#ubuntu-au 2011-02-14
<sagaci> hey
<sagaci> hi
<head_victim> Evening sagaci, in case you're wondering, most of the general chatter happens in #ubuntu-au-chat , just in case you were feelign left out
<sagaci> oh ok
<head_victim> Yeah sorry, only just realised you weren't in both and I noticed you often say gday without much luck
<sagaci> just making sure there is something for the irclogs.ubuntu.com to log
<head_victim> Hah fair call
 * head_victim pokes ubuntulog 
#ubuntu-au 2011-02-15
<cossovich> hello all, would this be the right channel to find an Ubuntu sys admin for hire?
<blahdeblah> cossovich: yes
<cossovich> awesome, I'd appreciate any tips or leads. I'm volunteering for a non-profit and they need some sys-admin support for an Ubuntu server. They've got a budget, so it's about finding some sustainable support.
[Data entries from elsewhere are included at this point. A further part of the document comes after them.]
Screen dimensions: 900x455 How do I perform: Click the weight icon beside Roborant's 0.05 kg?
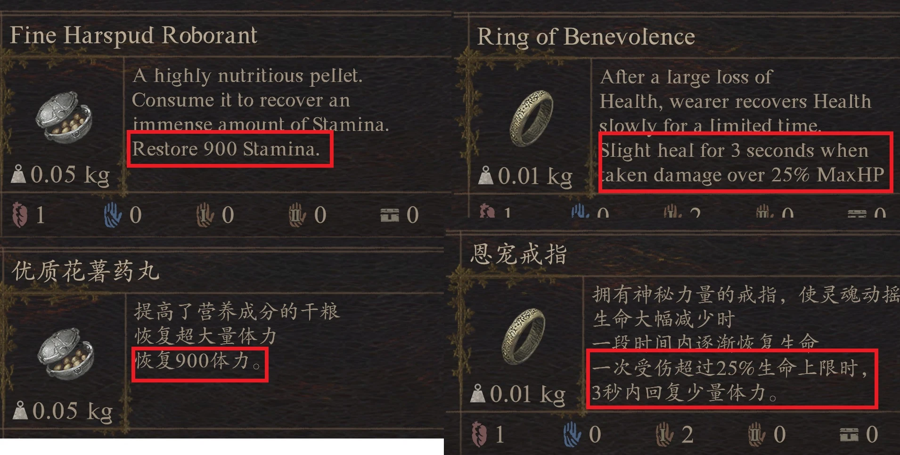pos(18,174)
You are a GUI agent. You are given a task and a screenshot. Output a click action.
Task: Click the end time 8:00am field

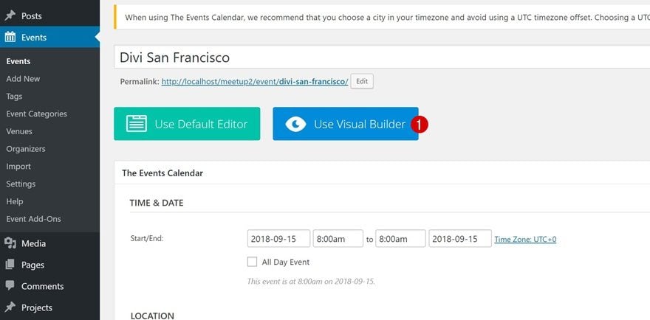(x=400, y=238)
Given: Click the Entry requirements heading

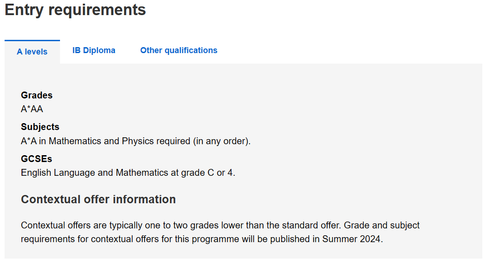Looking at the screenshot, I should (x=75, y=10).
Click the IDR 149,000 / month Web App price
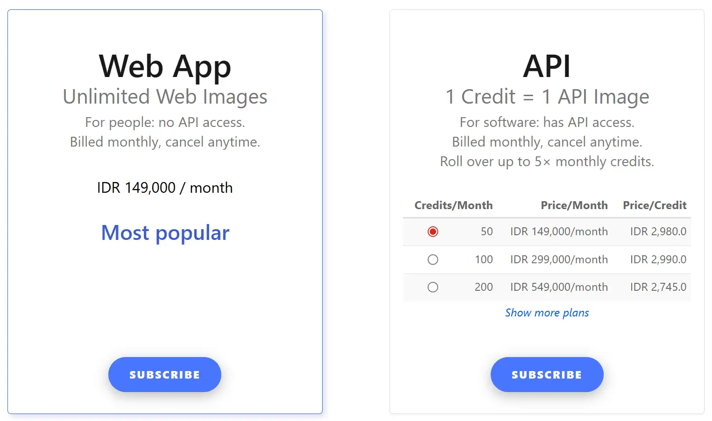 pyautogui.click(x=165, y=188)
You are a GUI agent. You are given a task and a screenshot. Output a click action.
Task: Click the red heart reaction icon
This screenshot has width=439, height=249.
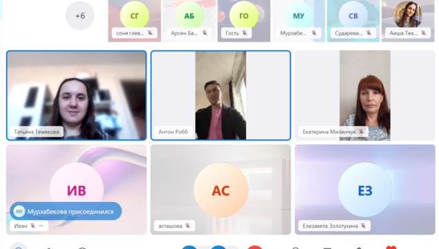(x=391, y=247)
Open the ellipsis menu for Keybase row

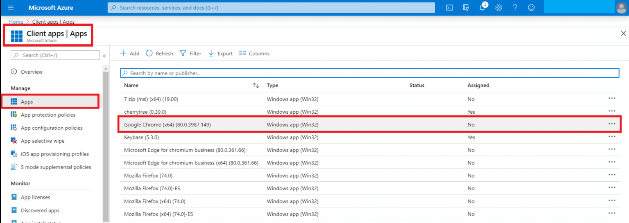pyautogui.click(x=612, y=137)
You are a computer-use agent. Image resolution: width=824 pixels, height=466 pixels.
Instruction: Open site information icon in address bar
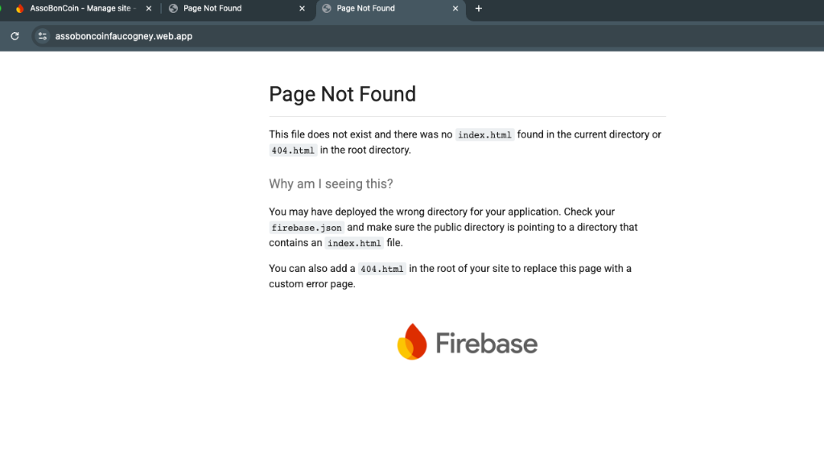[43, 36]
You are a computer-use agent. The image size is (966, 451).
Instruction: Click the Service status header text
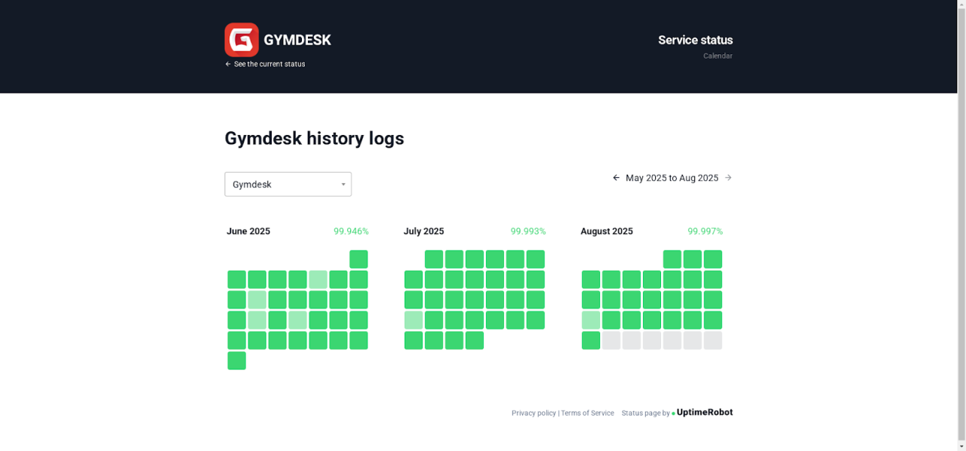coord(695,40)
<Phlosten> cossovich: where abouts are you located? might help narrow down some potential options for support
<cossovich> located in Sydney... but I think remote support is prolly Ok
<cossovich> Phlosten: I got some leads on some business registries but I thought the people who'd be the best would probably be on the appropriate IRC channels as well.
<Phlosten> cossovich: Solutions First are based in Sydney and do Ubuntu support, not sure if they are too much a premium service for what you need
<Phlosten> cossovich: also, the Sydney Linux Users Group has a fair few members and would have some suitable members amongst them
<Phlosten> cossovich: they have a channel on heretoo #slug
<cossovich> Cool, I didn't even think of SLUG!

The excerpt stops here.